| What to work on |
Copy the listing below verbatim, from the line with "You are a GUI" to the line with "point(63,281)", including both of those lines and nothing else.

********

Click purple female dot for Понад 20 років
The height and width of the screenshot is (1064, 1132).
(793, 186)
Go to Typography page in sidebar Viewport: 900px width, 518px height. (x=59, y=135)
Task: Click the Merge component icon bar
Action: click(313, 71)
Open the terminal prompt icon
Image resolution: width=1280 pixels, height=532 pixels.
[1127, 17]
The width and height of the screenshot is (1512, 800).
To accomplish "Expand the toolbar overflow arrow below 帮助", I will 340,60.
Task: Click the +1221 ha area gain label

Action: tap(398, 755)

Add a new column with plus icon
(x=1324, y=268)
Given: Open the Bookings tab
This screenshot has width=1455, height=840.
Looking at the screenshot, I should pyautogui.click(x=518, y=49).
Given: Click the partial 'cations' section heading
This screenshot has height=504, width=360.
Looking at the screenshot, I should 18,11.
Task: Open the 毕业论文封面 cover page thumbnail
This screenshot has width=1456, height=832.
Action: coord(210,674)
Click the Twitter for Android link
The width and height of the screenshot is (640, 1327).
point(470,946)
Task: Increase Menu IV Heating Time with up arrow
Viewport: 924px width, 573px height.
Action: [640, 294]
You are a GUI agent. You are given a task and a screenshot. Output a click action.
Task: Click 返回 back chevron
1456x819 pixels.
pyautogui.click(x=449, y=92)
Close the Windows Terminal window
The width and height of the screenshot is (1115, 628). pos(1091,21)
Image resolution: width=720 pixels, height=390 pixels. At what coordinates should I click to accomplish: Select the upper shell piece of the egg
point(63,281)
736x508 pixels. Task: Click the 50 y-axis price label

********

| Output of the exercise |
You are a GUI agent. You are given a task and a screenshot. Output a click action.
Task: Click 返回 back chevron
1456x819 pixels.
pyautogui.click(x=449, y=92)
Close the Windows Terminal window
The width and height of the screenshot is (1115, 628). pos(1091,21)
Image resolution: width=720 pixels, height=390 pixels. At what coordinates should I click to accomplish: Select the upper shell piece of the egg
point(63,281)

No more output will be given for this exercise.